You need to make sure to mount with the "intr" option.

https://speakerdeck.com/gnb/130-lca2008-nfs-tuning-secrets-d7

> 
> Network attached drives (our SAN) are less reliable, slower, and more complex
> (read: more failure modes) than local disk.  It's also a really big single point
> of failure.  So far our only true cluster outages have been due to failure of
> the SAN, since it took down all nodes at once -- once we removed the SAN, future
> failures had islands of availability and any properly written application
> could continue running (obviously without network resources) through the incident.
> 
> Maybe this isn't a huge deal for your use case, which might differ from ours.
> For us, it was enough of a problem that we now purchase local SSD scratch space
> for every node just so that we have some storage we can depend on a bit more
> than network attached storage.
> 
>> 
>> On Thu, Jun 22, 2017 at 11:13 PM, <th...@artorg.unibe.ch> wrote:
>> Hi,
>> 
>> We have a couple of server nodes mainly used for computational tasks in
>> our mesos cluster. These servers have beefy cpus, gpus etc. but only
>> limited ssd space. We also have a 40GBe network and a decently fast
>> file server.
>> 
>> My question is simple but I didnt find an answer anywhere: What are the
>> best practices for the working directory on mesos-agent nodes? Should
>> we keep the working directory local or is it reasonable to use a nfs
>> mounted folder? We implemented both and they seem to work fine, but I
>> would rather like to follow "best practices".
>> 
>> Thanks and cheers
>> 
>> Tom
>> 
>

Re: Agent Working Directory Best Practices

Posted by Steven Schlansker <ss...@opentable.com>.

> On Jun 25, 2017, at 11:24 PM, Benjamin Mahler <bm...@apache.org> wrote:
> 
> As a data point, as far as I'm aware, most users are using a local work directory, not an NFS mounted one. Would love to hear from anyone on the list if they are doing this, and if there are any subtleties that should be documented.

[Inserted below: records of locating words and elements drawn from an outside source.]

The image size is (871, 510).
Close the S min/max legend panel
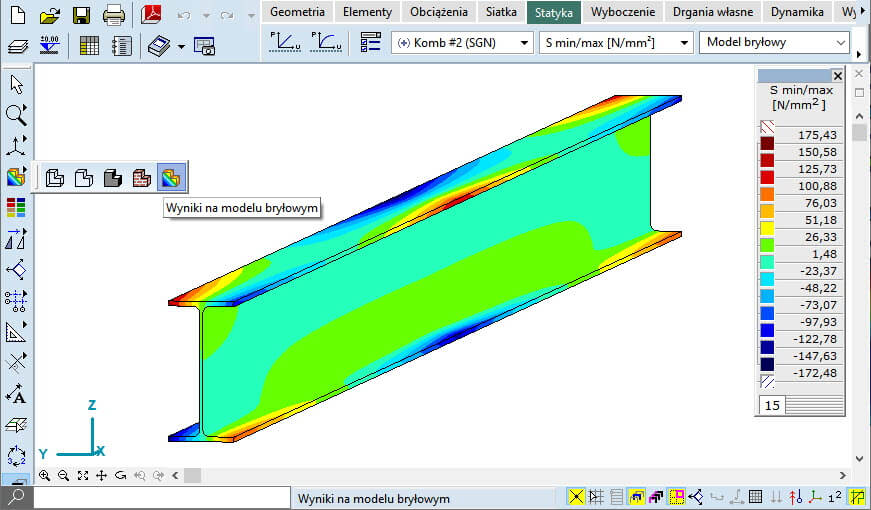pos(837,75)
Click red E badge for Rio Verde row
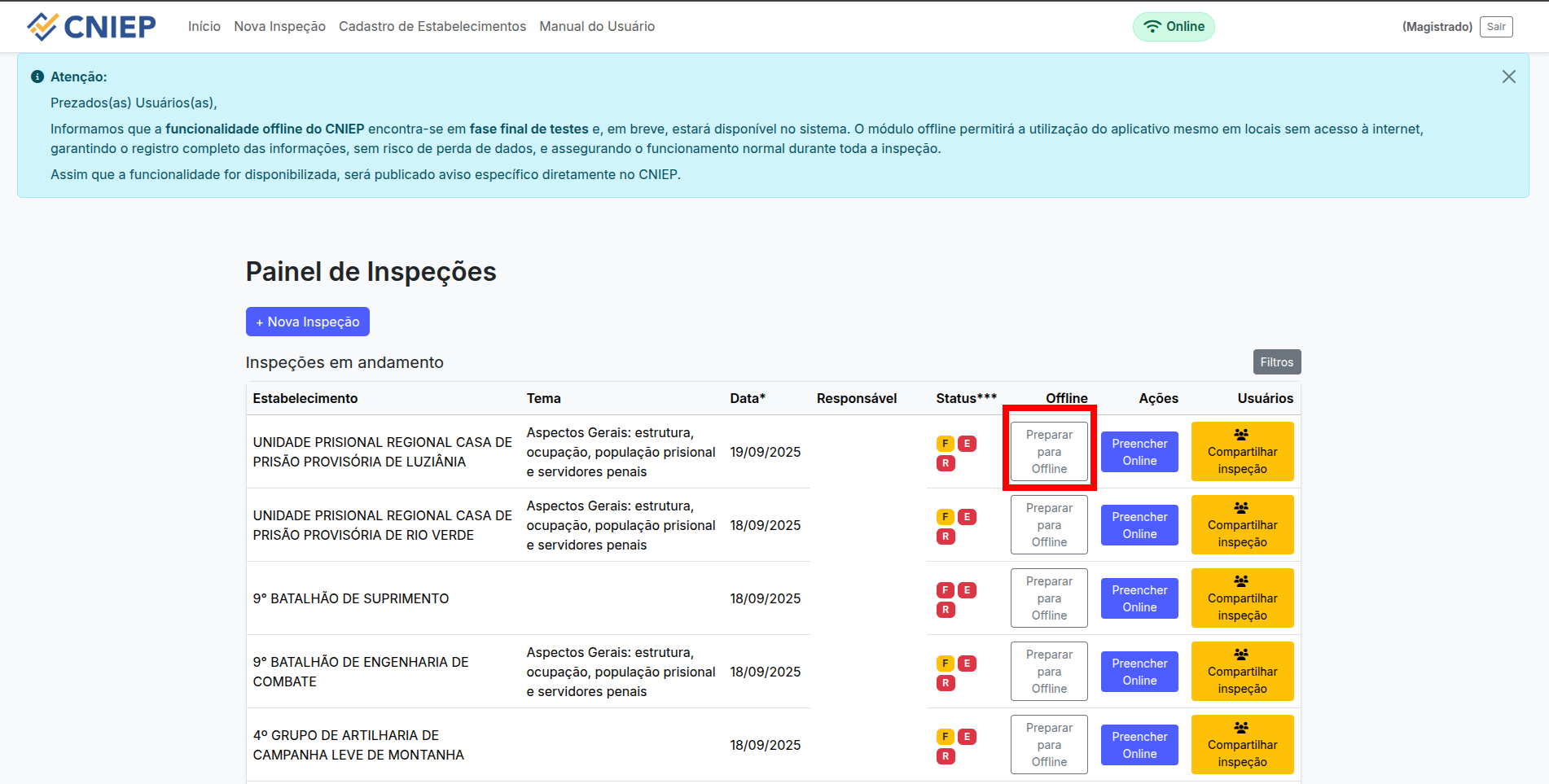The width and height of the screenshot is (1549, 784). pos(967,517)
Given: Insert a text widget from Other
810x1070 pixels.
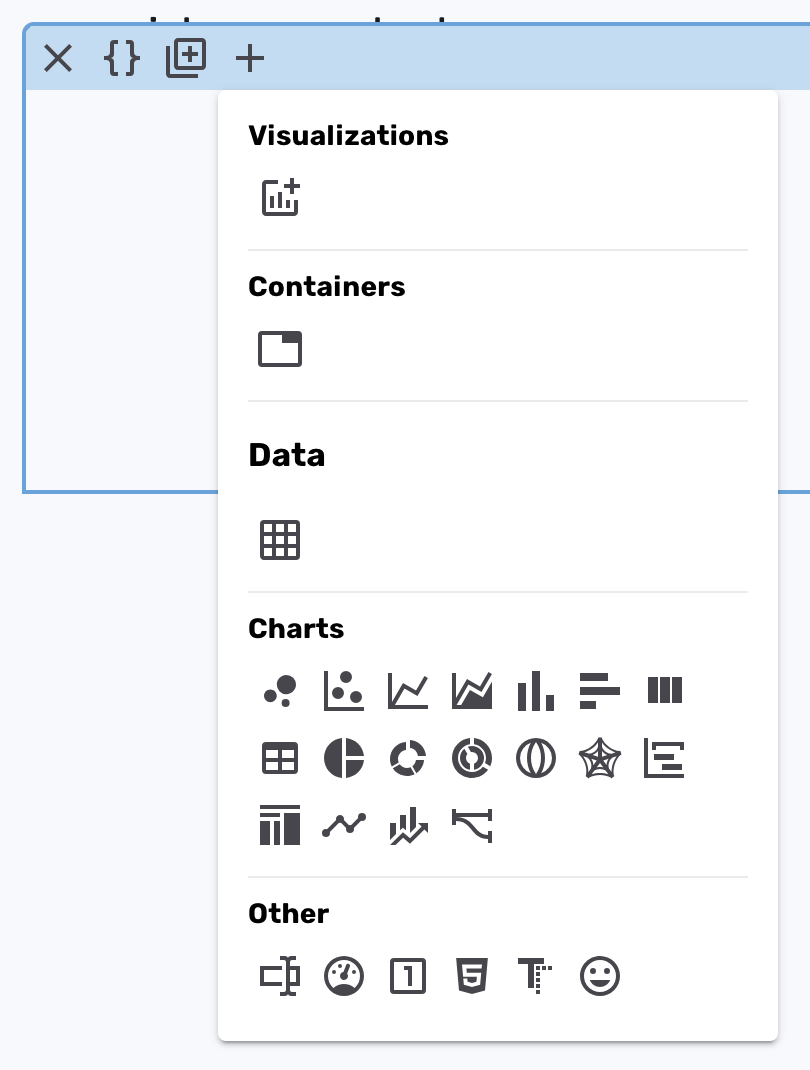Looking at the screenshot, I should pyautogui.click(x=536, y=975).
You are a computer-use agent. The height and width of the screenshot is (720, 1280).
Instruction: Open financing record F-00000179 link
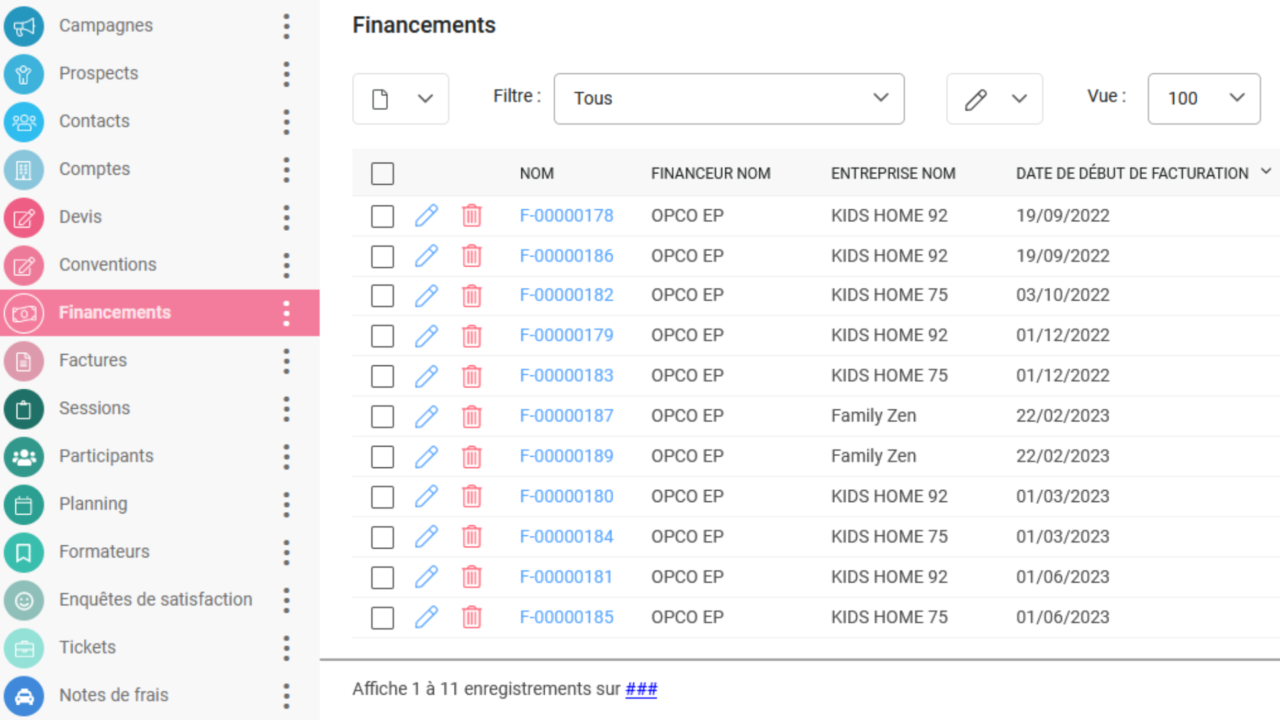click(566, 335)
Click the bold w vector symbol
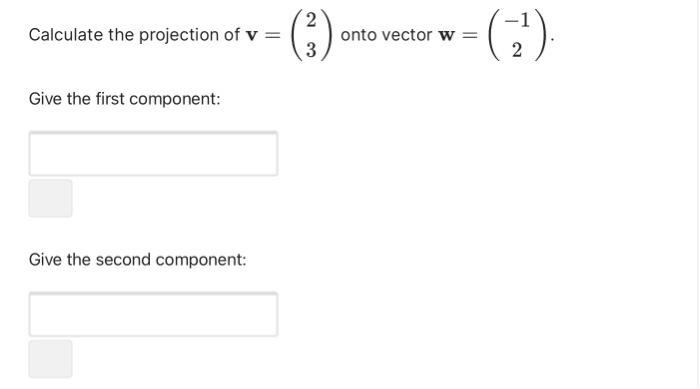700x389 pixels. (x=446, y=35)
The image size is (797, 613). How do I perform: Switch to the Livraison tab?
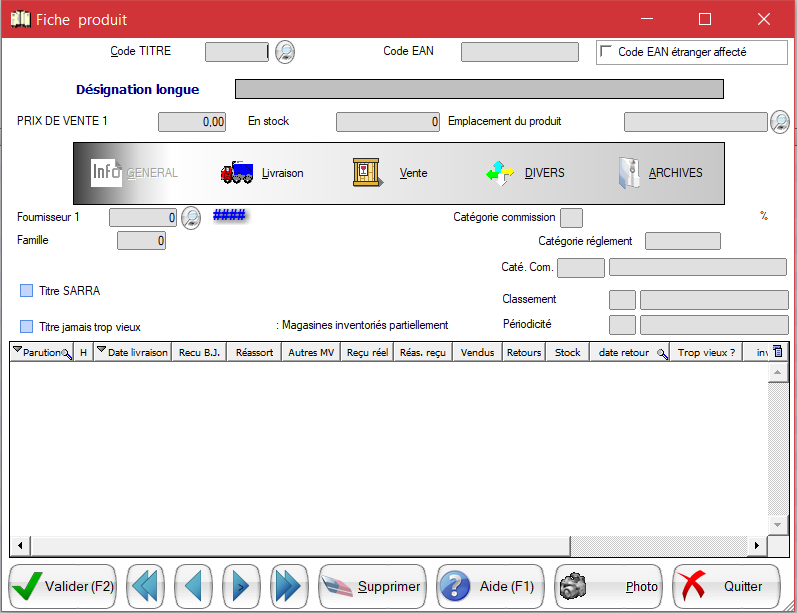[x=262, y=173]
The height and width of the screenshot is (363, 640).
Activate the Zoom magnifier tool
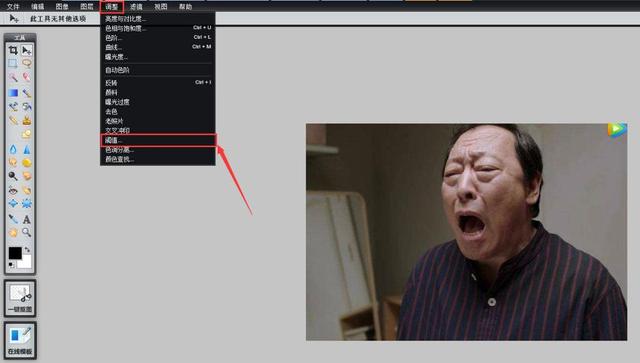coord(27,232)
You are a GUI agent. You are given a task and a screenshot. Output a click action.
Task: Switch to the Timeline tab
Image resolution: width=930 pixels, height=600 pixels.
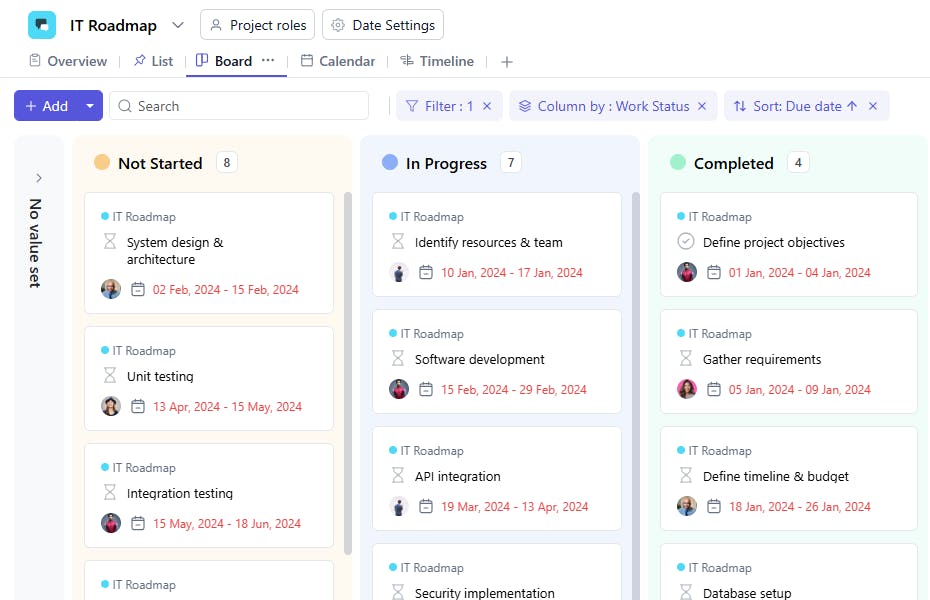(x=437, y=61)
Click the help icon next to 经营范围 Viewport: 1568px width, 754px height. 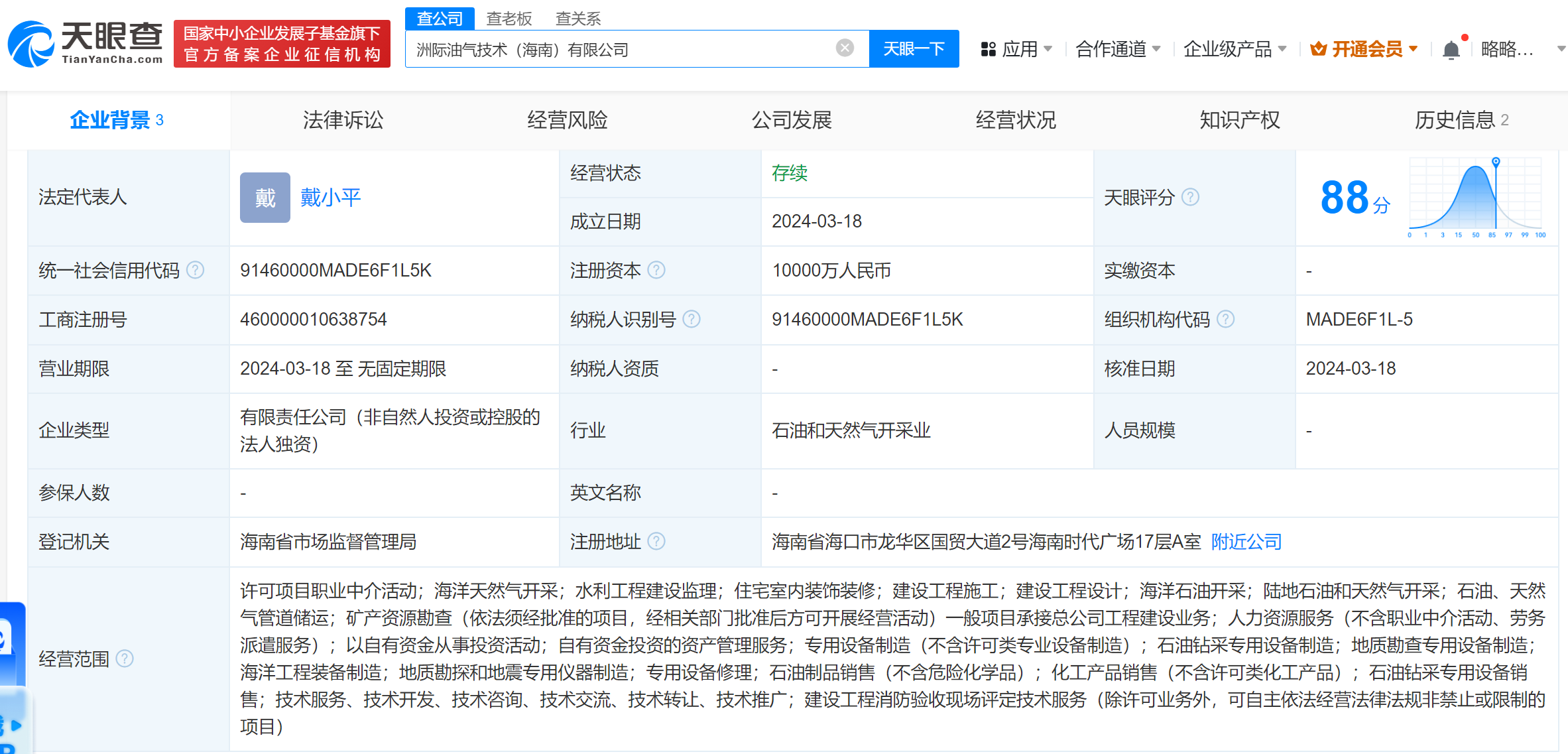click(x=125, y=659)
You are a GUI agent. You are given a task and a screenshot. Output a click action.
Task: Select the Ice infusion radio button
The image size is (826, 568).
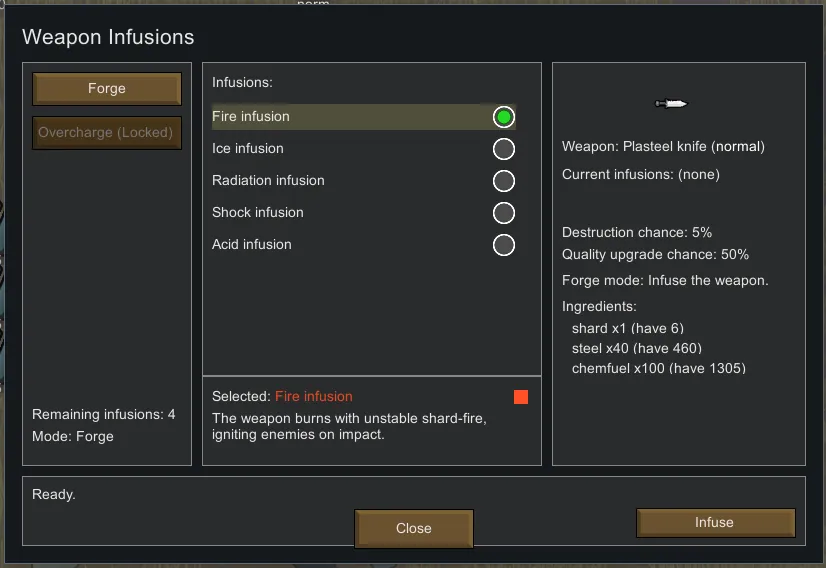coord(504,149)
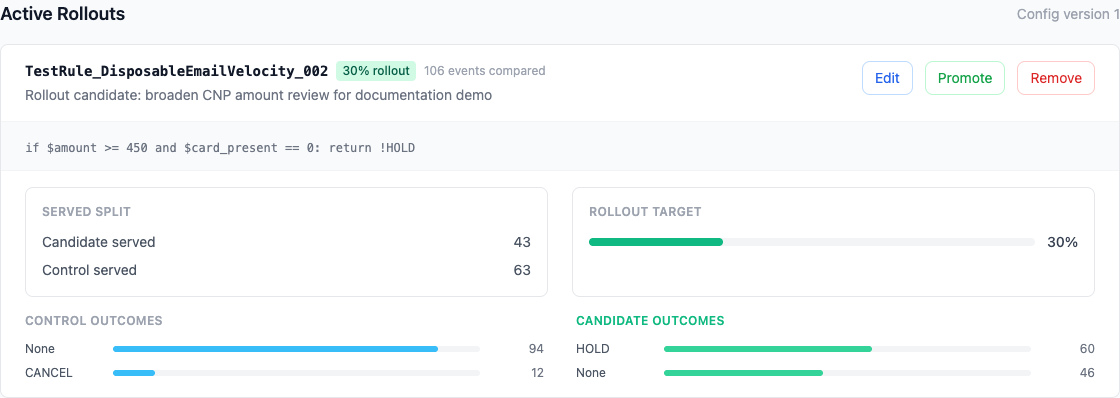Click the control None outcome bar

[296, 349]
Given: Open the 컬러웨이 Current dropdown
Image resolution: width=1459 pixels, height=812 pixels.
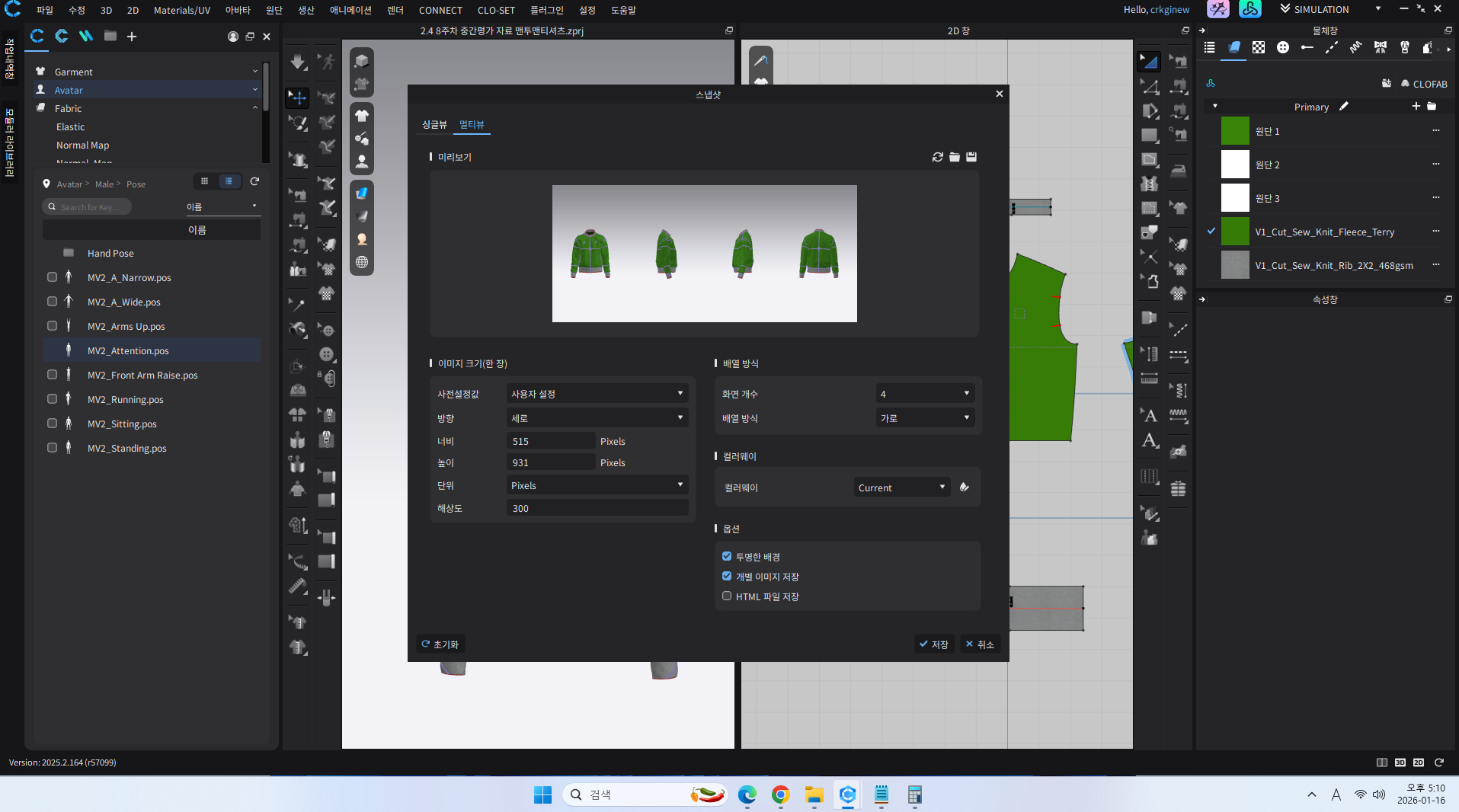Looking at the screenshot, I should click(901, 488).
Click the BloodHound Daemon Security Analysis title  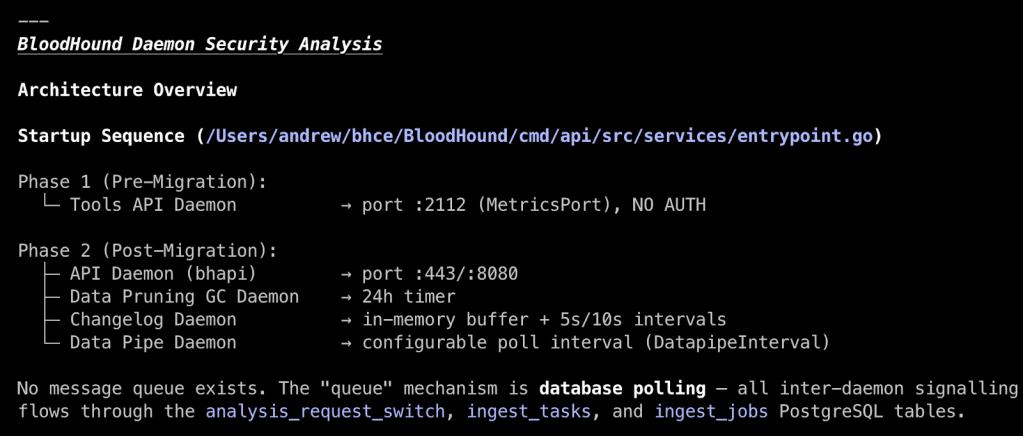[200, 44]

We don't run NFS in particular but we did originally use a SAN -- two observations:

NFS (historically, maybe it's better now, but doubtful...) has really bad failure modes.
Network failures can cause serious hangs both in user-space and kernel-space.  Such
hangs can be impossible to clear without rebooting the machine, and in some edge cases
can even make it difficult or impossible to reboot the machine via normal means.

Network attached drives (our SAN) are less reliable, slower, and more complex
(read: more failure modes) than local disk.  It's also a really big single point
of failure.  So far our only true cluster outages have been due to failure of
the SAN, since it took down all nodes at once -- once we removed the SAN, future
failures had islands of availability and any properly written application
could continue running (obviously without network resources) through the incident.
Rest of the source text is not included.